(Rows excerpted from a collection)
------------------------------------------------
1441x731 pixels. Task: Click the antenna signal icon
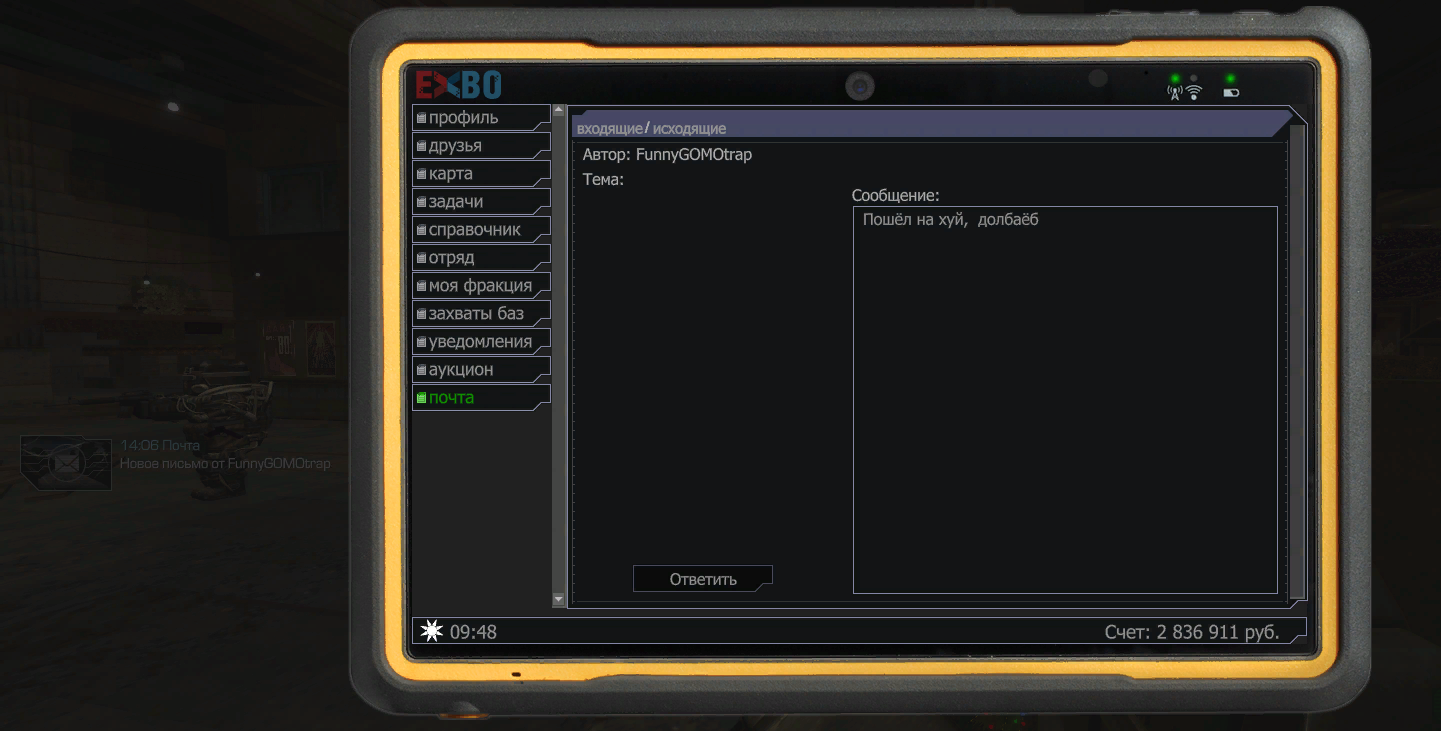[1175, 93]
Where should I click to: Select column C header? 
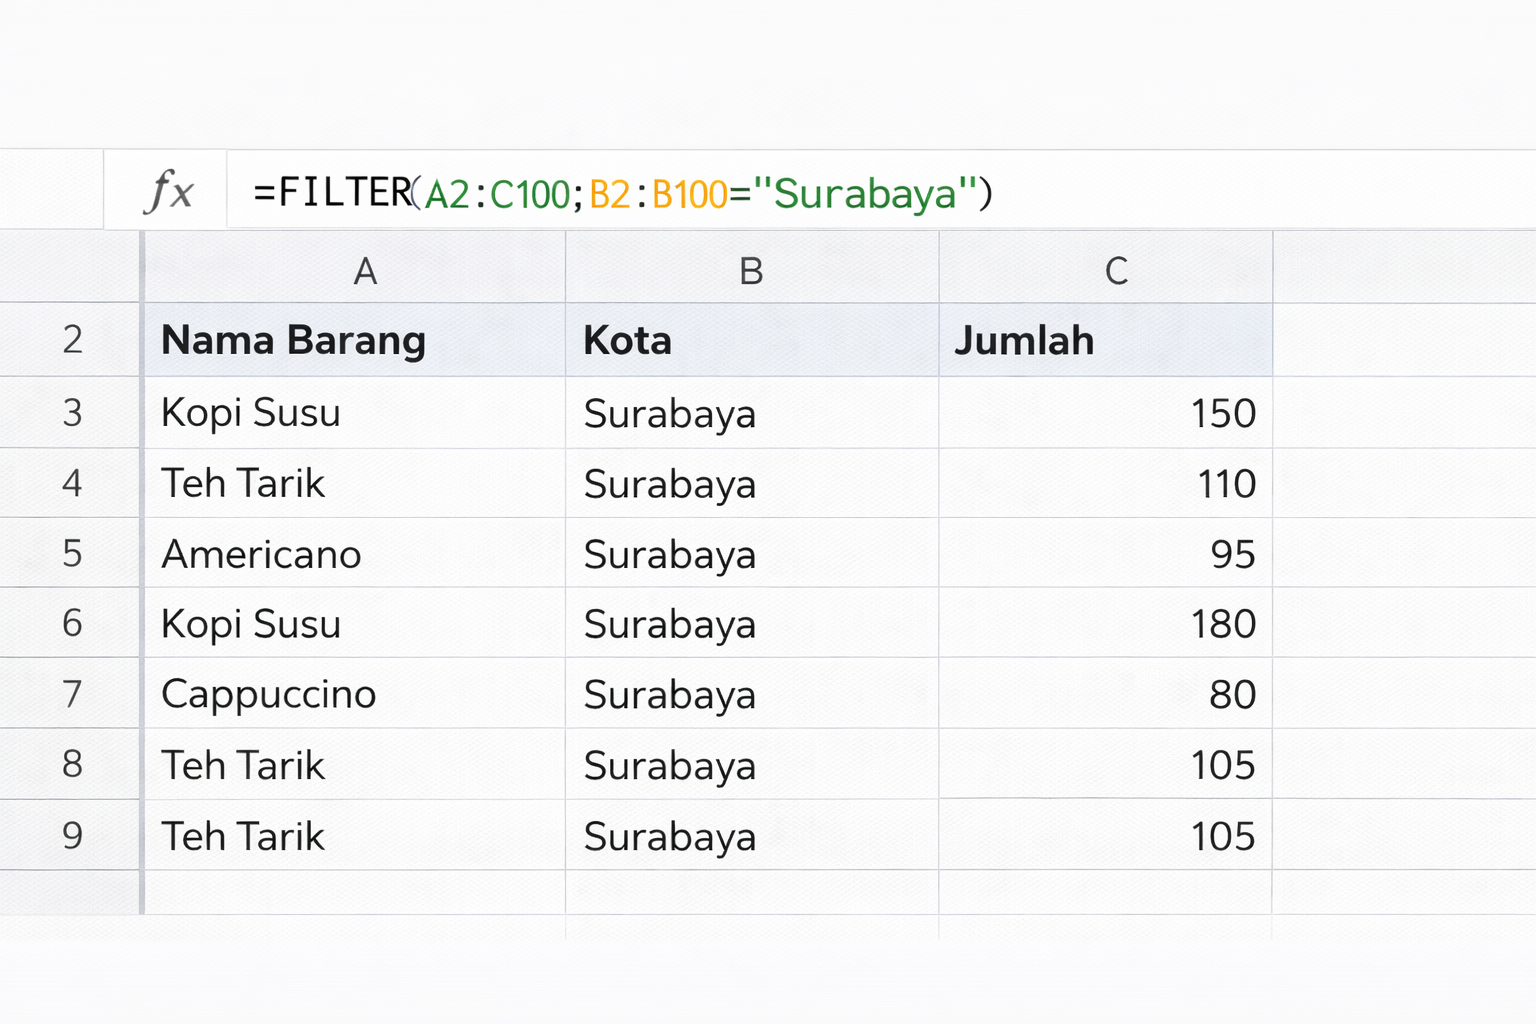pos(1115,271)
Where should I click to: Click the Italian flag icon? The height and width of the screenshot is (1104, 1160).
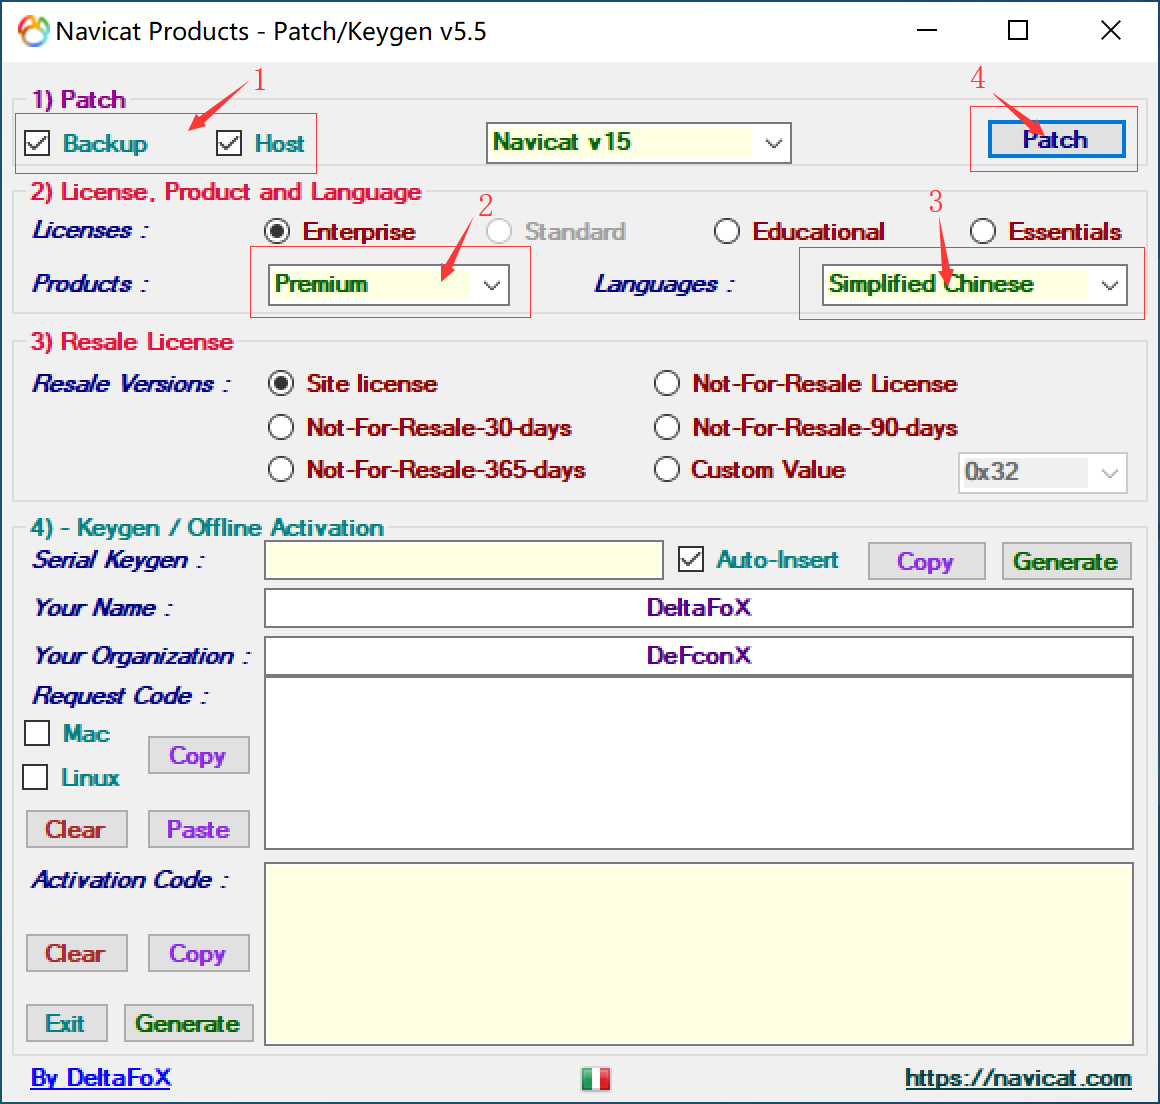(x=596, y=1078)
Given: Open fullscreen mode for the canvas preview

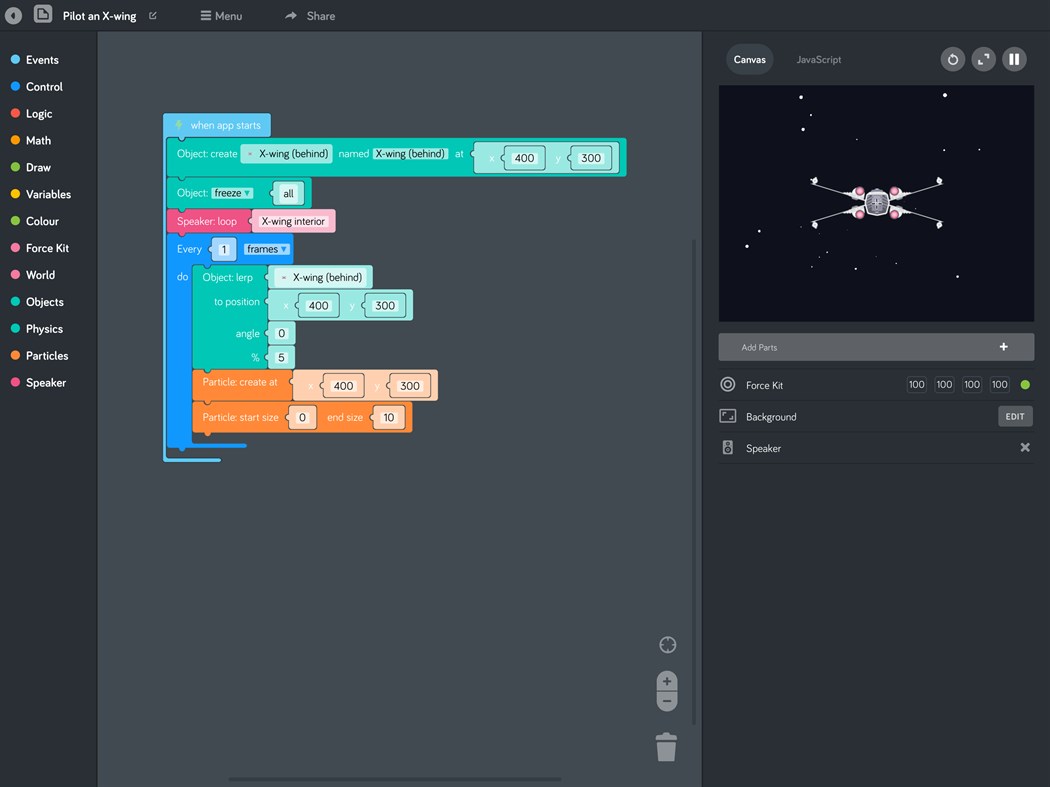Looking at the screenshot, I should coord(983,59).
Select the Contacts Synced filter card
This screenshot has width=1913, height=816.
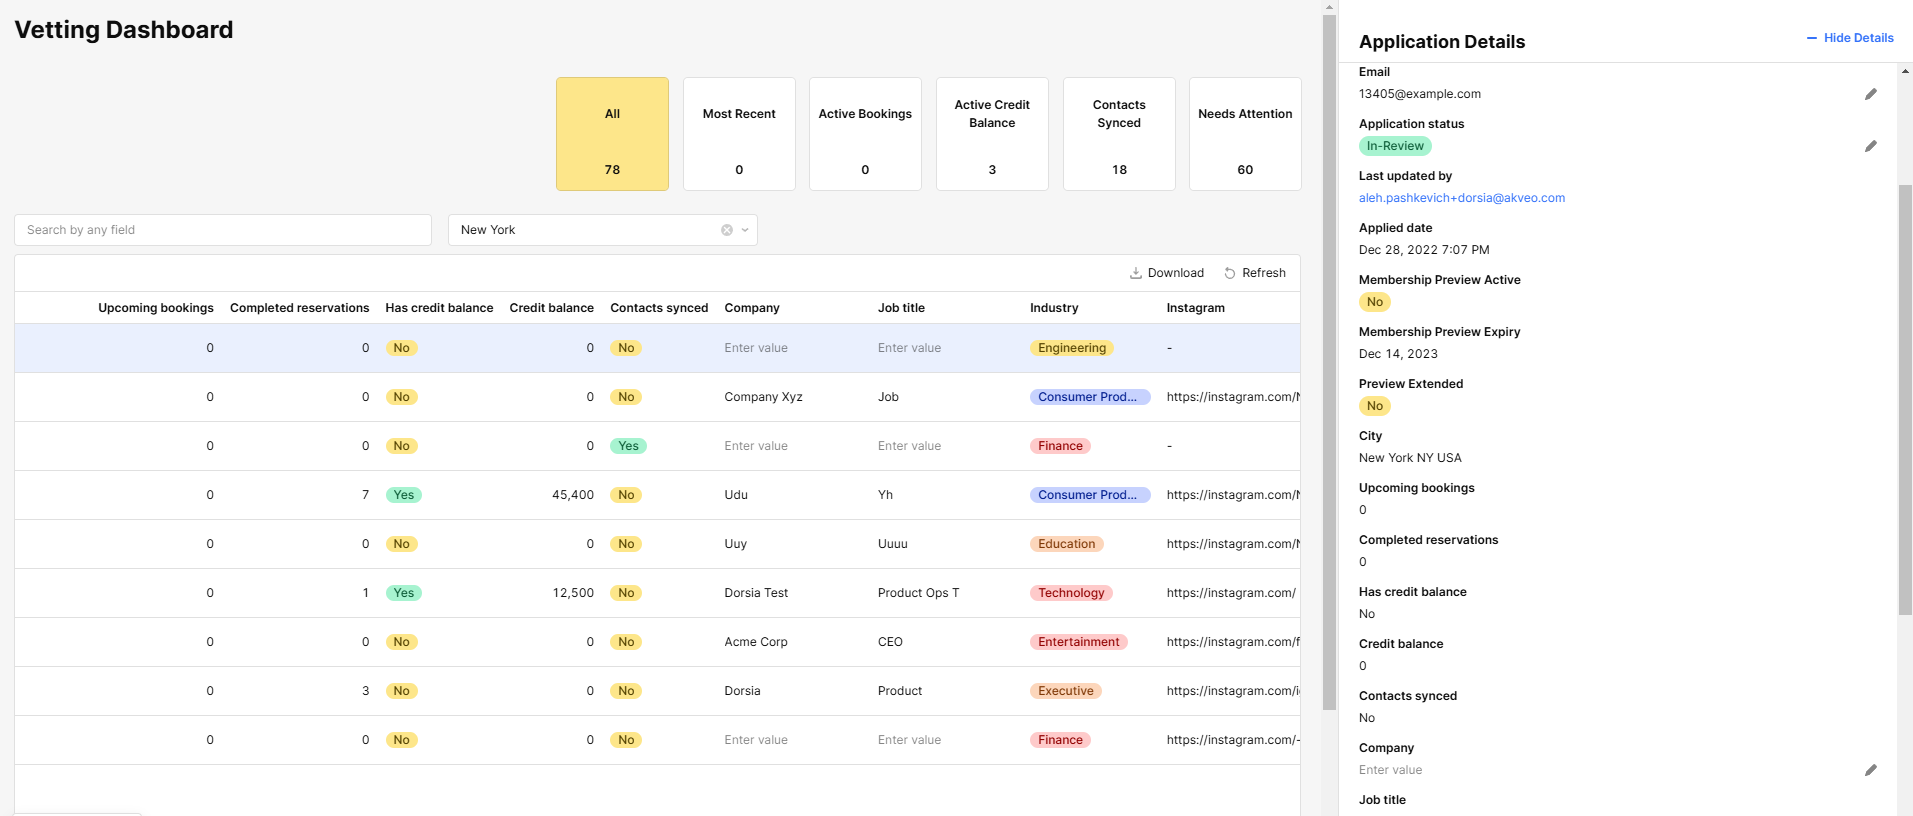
------------------------------------------------
* Aim of the task: Convert the rows above into a Markdown table with two columns, "No." for the row number and "Line" for its text, skipping blank lines. Leave the pictures out.

* Correct response:
| No. | Line |
|---|---|
| 1 | 1441x731 pixels. Task: Click the antenna signal icon |
| 2 | [1175, 93] |
| 3 | Where should I click to: Select column C header?  |
| 4 | pos(1115,271) |
| 5 | Where should I click to: Click the Italian flag icon? The height and width of the screenshot is (1104, 1160). |
| 6 | (x=596, y=1078) |
| 7 | Given: Open fullscreen mode for the canvas preview |
| 8 | Looking at the screenshot, I should coord(983,59). |
| 9 | Select the Contacts Synced filter card |
| 10 | This screenshot has width=1913, height=816. |